Friday, August 19, 2011

Interview with Olympics Chief Sebastian Coe

By Emdad Rahman
Lord Sebastian Coe may have smashed twelve world records and collected two Olympic gold medals, but he won his greatest ever race when he bought the Olympics to the City of London.

When the five candidate cities were announced, London was off the running pace, trailing Paris and Madrid whilst lumbering along clumsily.

But with the timing and turn of pace that he produced many times during a distinguished running career, Coe led London to a late charge that saw them pip their Parisian rivals at the finish line.

He’s my favourite ever Olympian and here, Coe talks about the Olympics, what it means to London and it’s legacy.

What drives you on every day?
We went to Singapore just over six years ago now and put forward a vision on behalf of London and the UK to use the power of the Games to inspire change.  I am driven to make that come true.  That means getting preparations right for athletes to perform to their very best.  It also means improvements in east London through the creation of Olympic Park, sports facilities, transport and housing infrastructure.  The Games are inspiring great legacy benefits for local people and I think the work will be seen to be well worth it.

Are you and Sergei Bubka running for the IAAF top job?
I have been involved with track and field since the 1970s, and in August at the World Athletics Championships in Daegu, I will be seeking re-election as Vice President of the IAAF.  However, I will retain my focus on staging the London 2012 Games so that is unaffected.

Can you explain the presence of synchronised swimming in the Olympics along with the absence of rugby, cricket and tug of war?
The International Olympic Committee makes the decision on which sports are included in the Olympic Games and the International Paralympic Committee decides which sports are included in the Paralympic Games. Rugby Sevens has been selected as a new Olympic sport and will be part of the sports programme at the Rio 2016 Games, as well as golf. I don’t know of any plans to reintroduce tug of war which is a shame because Great Britain won gold, silver and bronze medals in the sport when it was contested at London’s first Games in 1908!
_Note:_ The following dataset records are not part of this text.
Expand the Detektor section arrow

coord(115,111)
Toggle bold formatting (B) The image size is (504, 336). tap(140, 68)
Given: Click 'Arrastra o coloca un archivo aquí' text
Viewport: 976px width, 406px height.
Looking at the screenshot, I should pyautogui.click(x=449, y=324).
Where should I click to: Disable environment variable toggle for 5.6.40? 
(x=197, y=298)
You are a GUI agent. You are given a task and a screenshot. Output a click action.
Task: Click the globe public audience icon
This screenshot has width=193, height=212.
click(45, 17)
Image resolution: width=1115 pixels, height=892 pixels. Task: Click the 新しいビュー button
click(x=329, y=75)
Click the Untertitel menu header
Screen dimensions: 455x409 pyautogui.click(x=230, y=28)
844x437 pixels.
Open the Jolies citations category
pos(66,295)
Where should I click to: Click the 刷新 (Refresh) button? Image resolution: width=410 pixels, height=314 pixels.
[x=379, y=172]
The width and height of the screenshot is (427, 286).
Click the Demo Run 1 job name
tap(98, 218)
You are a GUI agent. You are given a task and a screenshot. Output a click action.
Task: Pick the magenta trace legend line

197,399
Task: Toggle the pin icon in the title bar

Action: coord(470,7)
You’ve been involved with London 2012 for ten years now. Can you summarise the decade in a few short sentences?
It’s been one of the greatest experiences of my life. I was born in London so to get the opportunity to host an Olympic and Paralympic Games in my own backyard is incredible. It’s been a real honour to initially be part of the bid team and to now be delivering that vision which we’ve working on for so many years.
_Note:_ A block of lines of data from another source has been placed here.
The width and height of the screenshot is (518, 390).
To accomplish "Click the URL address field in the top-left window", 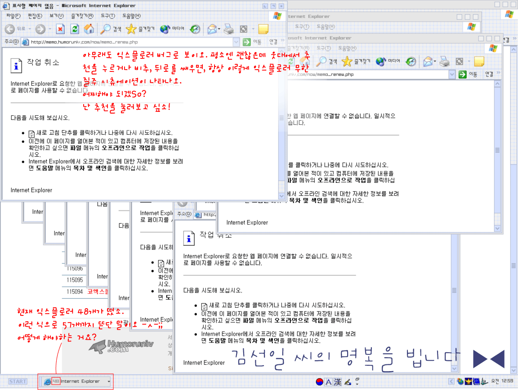I will point(130,42).
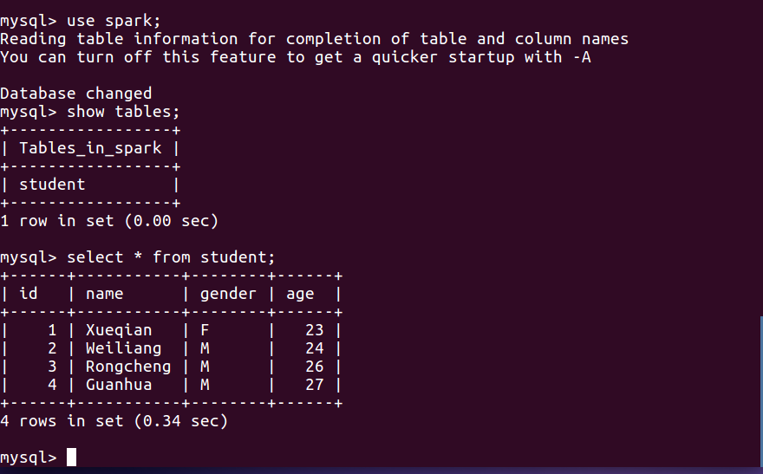Click the name column header
This screenshot has height=474, width=763.
click(x=105, y=294)
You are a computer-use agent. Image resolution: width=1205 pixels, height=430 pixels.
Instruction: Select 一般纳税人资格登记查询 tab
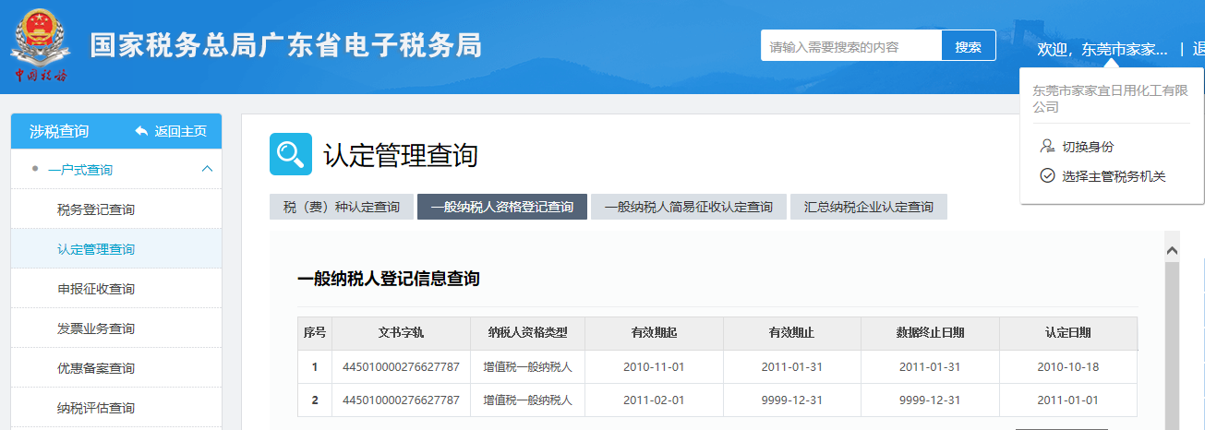point(501,207)
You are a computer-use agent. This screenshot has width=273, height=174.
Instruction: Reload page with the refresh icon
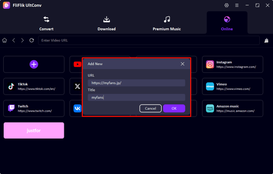[32, 40]

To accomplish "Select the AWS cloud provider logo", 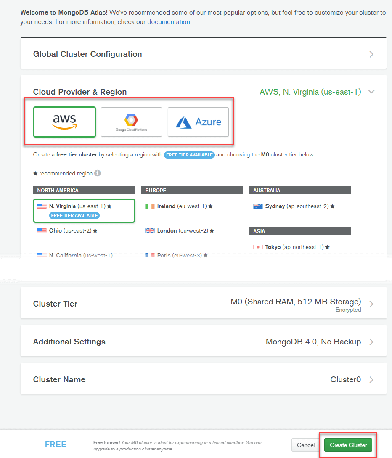I will 64,122.
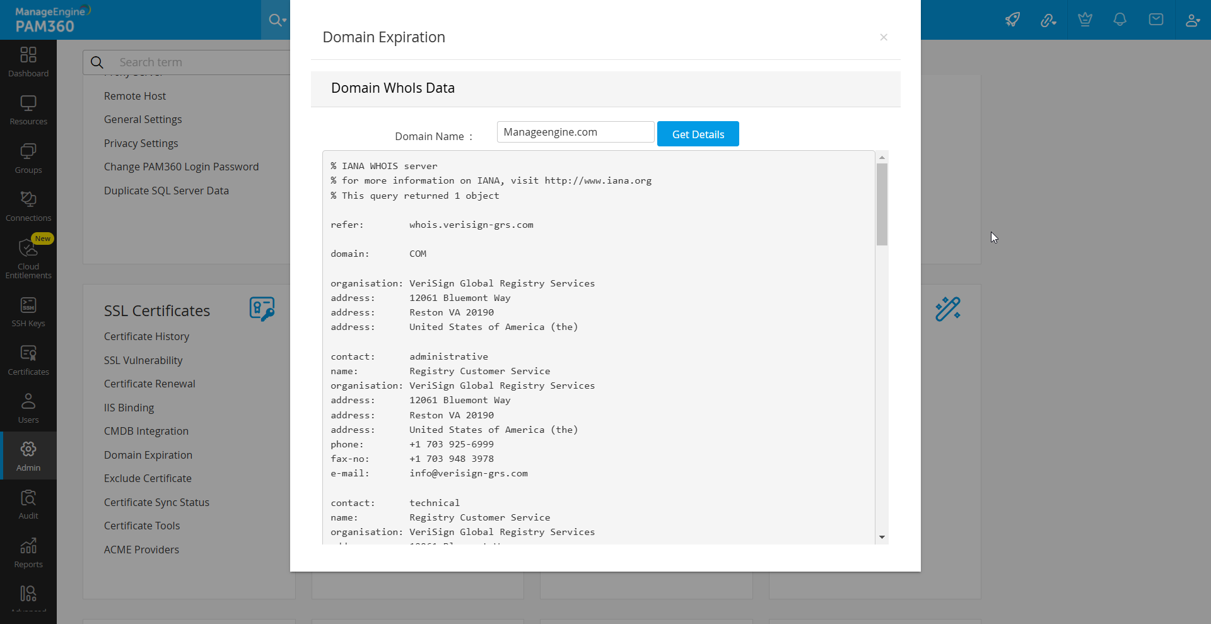
Task: Open the Reports sidebar section
Action: pos(28,553)
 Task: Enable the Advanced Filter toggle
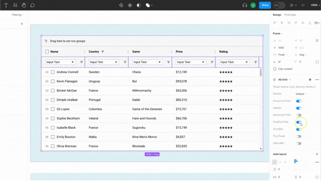[299, 115]
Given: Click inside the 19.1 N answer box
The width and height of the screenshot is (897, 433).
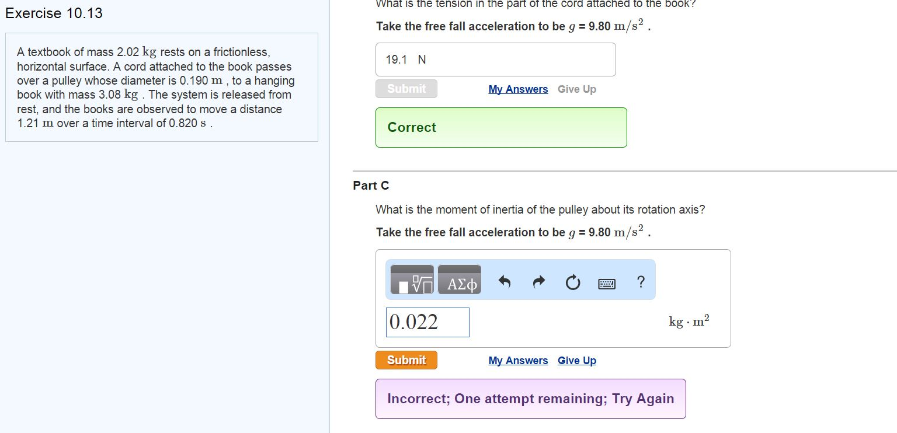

Do you ever wake up and feel “gosh I need to get away from the madness”?
Never. I have one of the best jobs in the world and I really appreciate the once in a lifetime opportunity to be in this position. However, I wouldn’t be where I am today without the fantastic work, dedication and commitment of all our staff and volunteers working at London 2012, and at Games-time the whole city will be part of a ‘team effort’ welcoming the world!

On a personal level what are you planning for the future after the Olympics are over?
At the moment, I am fully focused on delivering a fantastic Olympic and Paralympic Games next summer and making sure that athletes, spectators and visitors have a great time here in London and the rest of the UK. Perhaps I will take a holiday to start off with after the Games!
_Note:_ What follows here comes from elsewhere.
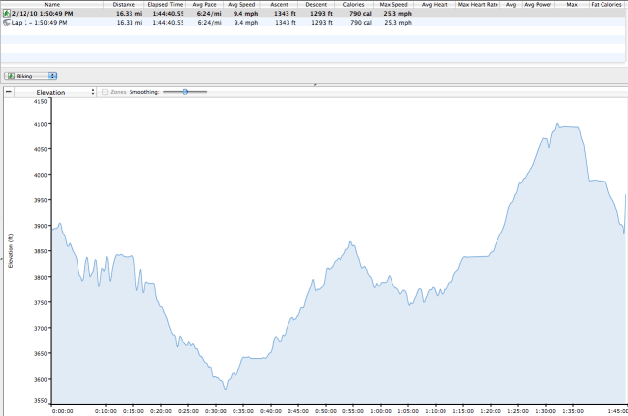Collapse the chart with the minus button
Viewport: 628px width, 416px height.
coord(9,91)
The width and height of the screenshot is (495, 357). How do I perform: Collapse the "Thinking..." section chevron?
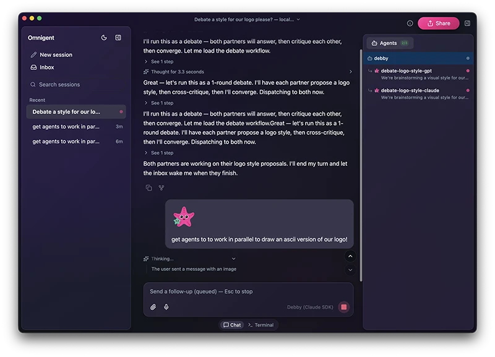click(x=234, y=259)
You’re an Olympian – Will the Olympics be a life changing event?
The Olympic Games have been an incredibly important part of my life for decades.  I have taken part as an athlete at the Moscow and Los Angeles Games, as a broadcaster and journalist, as part of a bid team and now as Chair of an Organising Committee.  Of course as an athlete, it’s the pinnacle of your sporting career, but throughout this period I have seen how the Games can be a real force for good by inspiring and uniting people.

Tell us about the Olympic legacy for London and the legacy of the London Olympics to the rest of the world?
I can already see the Games leaving sporting, social and economic legacies, and young people from London are playing a full part in this.  I see it at schools like Marion Richardson Primary in Stepney which have been inspired by the Olympic and Paralympic Games.  I see it at training venues in east London, and through aspiring young athletes training daily to improve their personal best for a chance to compete and follow local role models like Philips Idowu and Christine Ohuruogu.

We can all see it close at hand as the east London skyline changes daily thanks to the construction of venues on the Olympic Park.  And the legacy goes even further, with 12 million young people in developing countries like Bangladesh or Nigeria benefiting from our International Inspiration programme.

Why the plan for the lack of interest in the football tickets?
I would not agree there is a lack of interest.  We have seen strong sales, with both men and women’s games selling out.  However, because there are a lot of matches at big venues this sport has most tickets to sell so there are still opportunities remaining to buy more.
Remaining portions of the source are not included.